Колоритные детали из книги Рида «Десять дней, которые потрясли мир»:

«…Из проходной Путиловского завода после смены выходят сорок тысяч уставших рабочих. Куда они направляются? Слушать ораторов. Митинги стихийно возникают в поездах, трамваях – повсюду.

…Линия фронта 12-й армии, за Ригой. В окопах – босые, истощенные люди, страдающие от голода и болезней. Американцы потрясены, их встречают вопросом: «Привезли ли что-нибудь почитать?».

…На заседании Петроградского совета один из солдат начинает выступление так: «Товарищи! Я привез вам привет с того места, где люди роют себе могилы и называют их окопами!».

Для русского помещика Шульгина те же люди – взбунтовавшаяся чернь, которую он желал бы полоснуть из пулемета. Шульгин в те дни думал: если удастся остановить революцию ценой 50 тысяч жертв, то это будет задешево купленное спасение России.

В Зимнем дворце в ночь штурма Рид наблюдает и факты грабежа, и попытки борьбы с ними.

…В одной из комнат солдаты срывают с кресел тисненую кожу – себе на сапоги.

…Красногвардейцы и солдаты разбивают ящики прикладами, вытаскивают из них ковры, белье, фарфоровую посуду. Кто-то кричит: «Товарищи! Ничего не трогайте! Это народное достояние!». Крик поддерживают не меньше двадцати голосов. Находятся борцы с расхитителями. На выходе из дворца красногвардейцы с револьверами заставляют выходящих выворачивать карманы.

…Защитницы Зимнего прячутся в задних комнатах. Восставшие не знают, как с ними поступить. В конце концов женщин отвозят на Финляндский вокзал и на поезде отправляют к месту расположения их части.

Газеты возмущены убийством князя Туманова, чей труп выловлен в Мойке. Родственники опровергают: князь жив, хотя и арестован. Тогда утонувшим считают генерала Денисова. Но и Денисов обнаружился. В итоге оказалось, что трупа вовсе не было.
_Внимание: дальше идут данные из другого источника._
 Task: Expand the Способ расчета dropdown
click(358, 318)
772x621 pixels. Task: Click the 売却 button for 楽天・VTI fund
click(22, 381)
В Петроградской думе в пику Съезду Советов объявлено бессрочное заседание. Создан Комитет спасения. Приходят радостные для аудитории сообщения: профсоюз железнодорожников Викжель отказывается признать власть большевиков. Телеграфисты изгнали направленного к ним комиссара, отключены все телефоны Смольного. Небольшевистские газеты декретов советской власти не публикуют. Комиссар Урицкий явился в министерство иностранных дел требовать тайные договоры, и знаете, что ему ответили? Попросили удалиться. Ура!

Комитет спасения сразу включился в работу: отправил своих представителей в банки, правительственные учреждения, позаботиться, чтобы там не выполняли поручений Совнаркома. Думцы решили создавать подобные комитеты в провинции. Что еще? Снарядили комиссию для переговоров с Керенским. И все пребывают в приподнятом настроении: „Большевики хотят диктовать волю интеллигенции?.. Ну, мы им покажем!..“»

В этой каше иностранцам непросто сразу разобраться. Но они (только что со Съезда Советов) обращают внимание на внешний вид двух аудиторий. Контраст разительный. В Смольном – огромные массы обносившихся солдат, измазанных рабочих и крестьян – «все бедняки, согнутые и измученные жестокой борьбой за существование». В Думе – меньшевистские и эсеровские вожди, «Авксентьевы, Даны, Либеры, бывшие министры-социалисты Скобелевы и Черновы, а рядом с ними кадеты вроде елейного Шацкого и гладенького Винавера». Тут же – журналисты, студенты, интеллигенты всех сортов. Пролетариев Рид насчитал не более трех.